>> Start Document

One morning Bo Willie finds the doghouse empty and the gate wide open! Farmer Fred says Yellow Dog hit Highway 61 and started running. Aunt Jessie picks up Bo Willie in her pink Cadillac, and together they look for his missing puppy love. Their search leads them from juke joints to tamale stands to streets ringing with the music of B.B. King and Muddy Waters. Where, where did that Yellow Dog go?Acclaimed creators Alice Faye Duncan and Chris Raschka present a boogie-woogie journey along the Mississippi Blues Trail. With swinging free verse and stunning hand-stitched art, Yellow Dog Blues is a soulful fable about what happens when the blues grabs you and holds on tight.”
You may recall Ms. Duncan from our previous interviews about her books Evicted and Memphis, Martin and the Mountaintop. With YELLOW DOG BLUES she’s taking her work in an entirely different direction. Meanwhile, Chris Raschka has never been afraid of a challenge (or of working in a wide variety of mediums, for that matter). The chance to interview the two of them at once about this book was just too much to resist. Quite simply, I needed to know more:
Betsy Bird: Alice, thank you so much for joining me today. To start us off, why don’t you tell me a little bit about where this book came from? How did you come up with it?

>> End Document
>> Start Dataset section

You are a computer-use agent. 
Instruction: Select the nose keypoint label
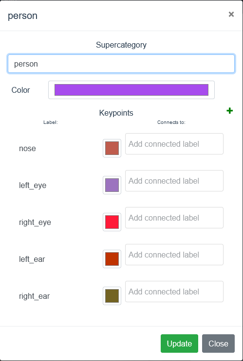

>> End Dataset section

▶ **Task**
Rewrite the stretch of the Yellow Dog Blues text from "You may recall" through "up with it?", swapping "mediums" out for "media". The data above is separate from the Yellow Dog Blues text.

▶ **Task output**
You may recall Ms. Duncan from our previous interviews about her books Evicted and Memphis, Martin and the Mountaintop. With YELLOW DOG BLUES she’s taking her work in an entirely different direction. Meanwhile, Chris Raschka has never been afraid of a challenge (or of working in a wide variety of media, for that matter). The chance to interview the two of them at once about this book was just too much to resist. Quite simply, I needed to know more:
Betsy Bird: Alice, thank you so much for joining me today. To start us off, why don’t you tell me a little bit about where this book came from? How did you come up with it?